Records drawn from a dataset
• • •

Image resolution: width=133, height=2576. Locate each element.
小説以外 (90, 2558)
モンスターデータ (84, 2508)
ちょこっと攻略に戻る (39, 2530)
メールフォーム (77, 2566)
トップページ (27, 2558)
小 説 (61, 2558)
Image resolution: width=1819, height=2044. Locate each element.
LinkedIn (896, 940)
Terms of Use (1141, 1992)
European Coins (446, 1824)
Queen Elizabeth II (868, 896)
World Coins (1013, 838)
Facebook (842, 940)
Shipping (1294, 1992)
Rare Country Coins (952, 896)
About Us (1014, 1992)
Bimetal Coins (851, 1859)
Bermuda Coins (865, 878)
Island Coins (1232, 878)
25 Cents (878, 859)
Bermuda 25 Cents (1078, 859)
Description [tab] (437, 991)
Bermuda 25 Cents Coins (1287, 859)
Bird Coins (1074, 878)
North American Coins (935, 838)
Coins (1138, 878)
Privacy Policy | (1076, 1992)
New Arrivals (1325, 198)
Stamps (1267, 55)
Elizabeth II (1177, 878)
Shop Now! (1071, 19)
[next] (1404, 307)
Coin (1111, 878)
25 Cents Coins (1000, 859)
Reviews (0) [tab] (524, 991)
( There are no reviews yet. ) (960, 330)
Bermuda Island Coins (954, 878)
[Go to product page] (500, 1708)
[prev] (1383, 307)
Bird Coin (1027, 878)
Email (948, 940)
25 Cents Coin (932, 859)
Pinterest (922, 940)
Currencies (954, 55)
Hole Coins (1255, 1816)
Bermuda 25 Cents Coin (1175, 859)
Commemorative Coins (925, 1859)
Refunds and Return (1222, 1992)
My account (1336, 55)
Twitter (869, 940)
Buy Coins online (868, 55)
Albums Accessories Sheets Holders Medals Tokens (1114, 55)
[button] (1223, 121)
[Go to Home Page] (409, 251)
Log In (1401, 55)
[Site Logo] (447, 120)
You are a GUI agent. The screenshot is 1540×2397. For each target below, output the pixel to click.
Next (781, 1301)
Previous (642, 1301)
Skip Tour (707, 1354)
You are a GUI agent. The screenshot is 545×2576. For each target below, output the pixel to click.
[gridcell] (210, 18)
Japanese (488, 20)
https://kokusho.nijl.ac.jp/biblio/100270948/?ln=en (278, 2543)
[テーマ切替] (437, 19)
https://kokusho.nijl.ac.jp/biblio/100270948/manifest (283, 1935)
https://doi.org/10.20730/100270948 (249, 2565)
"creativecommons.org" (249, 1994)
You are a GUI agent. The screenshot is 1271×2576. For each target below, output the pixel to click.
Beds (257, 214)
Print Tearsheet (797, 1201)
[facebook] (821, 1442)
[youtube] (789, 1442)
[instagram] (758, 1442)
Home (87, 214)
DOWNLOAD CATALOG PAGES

• • •

Where a line in the records above includes the string "https", show it.

**RESPONSE AREA:**
https://kokusho.nijl.ac.jp/biblio/100270948/?ln=en (278, 2543)
https://kokusho.nijl.ac.jp/biblio/100270948/manifest (283, 1935)
https://doi.org/10.20730/100270948 (249, 2565)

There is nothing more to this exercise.